Required work =>
Convert the entries below into a Markdown table with the columns Row and Content, giving each line its own numbered row and skipping blank lines. Leave the pictures out.

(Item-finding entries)
····················
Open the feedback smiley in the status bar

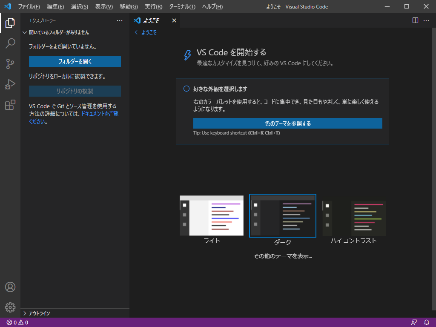click(414, 323)
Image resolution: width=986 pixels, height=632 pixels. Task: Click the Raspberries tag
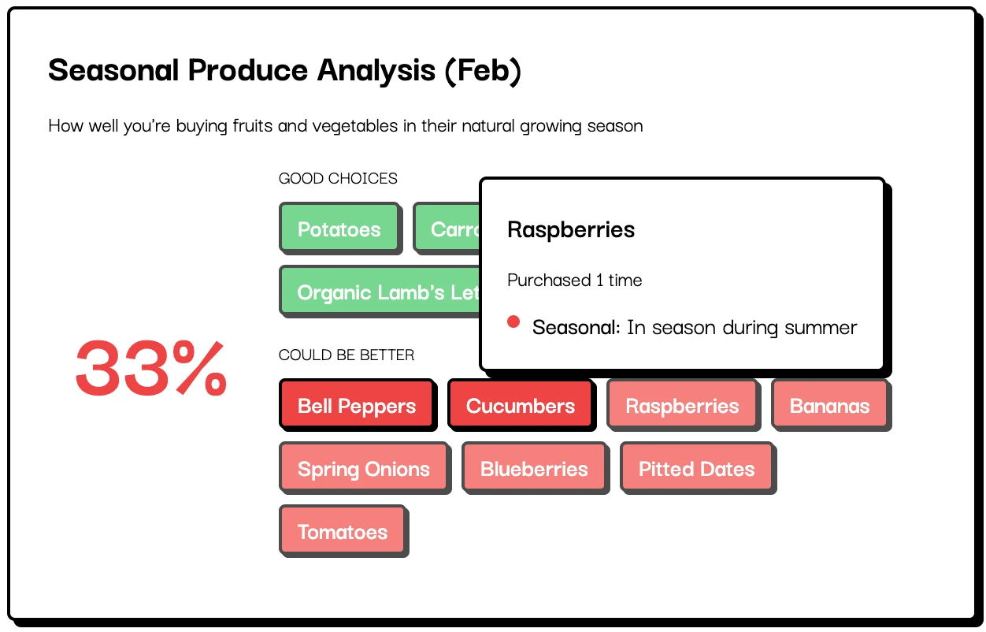[682, 405]
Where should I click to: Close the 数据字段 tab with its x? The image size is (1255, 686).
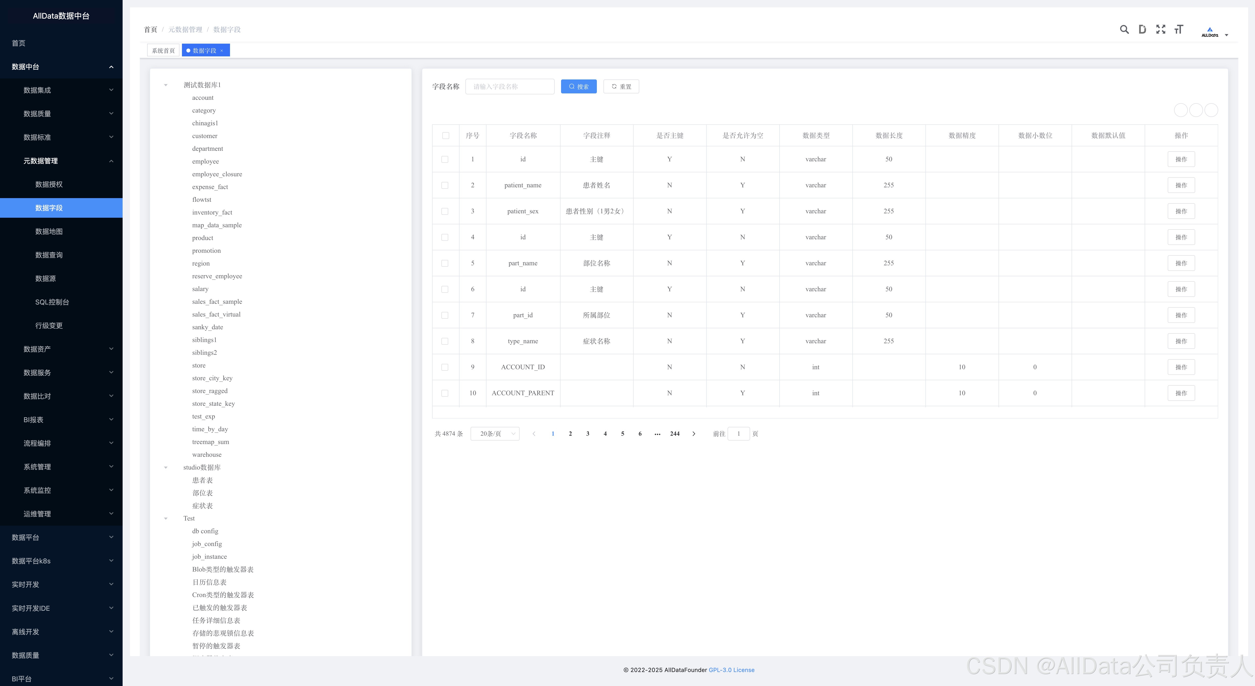(x=222, y=51)
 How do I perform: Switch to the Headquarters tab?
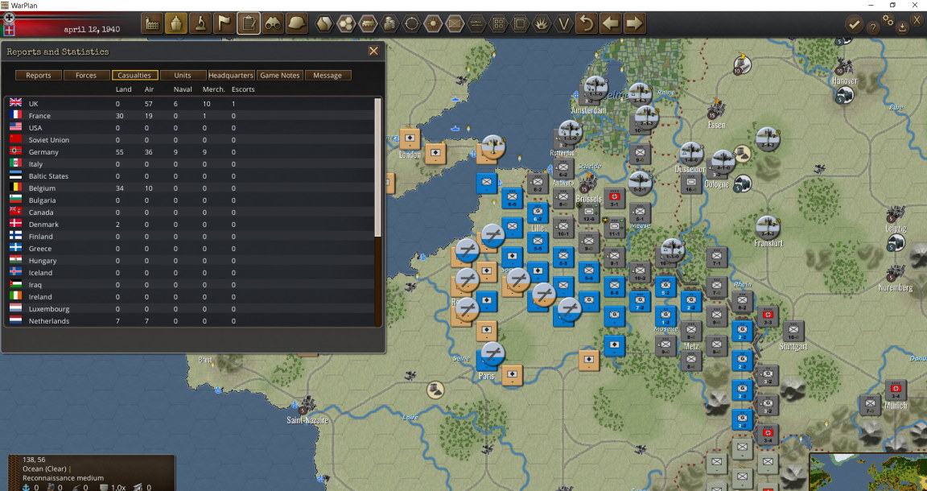coord(231,75)
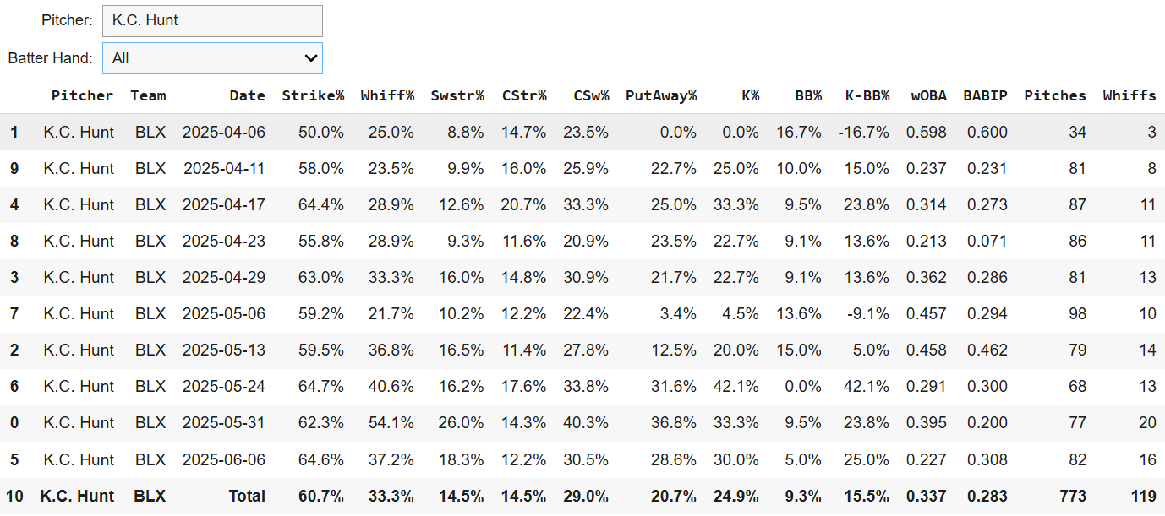Select the 2025-06-06 game row date
Image resolution: width=1165 pixels, height=516 pixels.
pos(224,459)
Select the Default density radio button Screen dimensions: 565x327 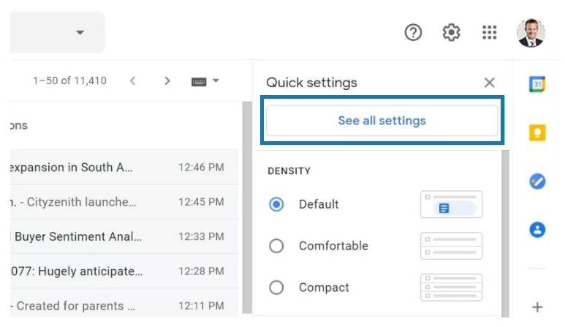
····················
Written answer =>
| Row | Content |
|---|---|
| 1 | Open the feedback smiley in the status bar |
| 2 | click(414, 323) |
| 3 | Image resolution: width=986 pixels, height=632 pixels. Task: Click the Raspberries tag |
| 4 | [682, 405] |
| 5 | Where should I click to: Close the 数据字段 tab with its x? The image size is (1255, 686). |
| 6 | (x=222, y=51) |
| 7 |  How do I perform: Switch to the Headquarters tab? |
| 8 | coord(231,75) |
| 9 | Select the 2025-06-06 game row date |
| 10 | Image resolution: width=1165 pixels, height=516 pixels. |
| 11 | pos(224,459) |
| 12 | Select the Default density radio button Screen dimensions: 565x327  |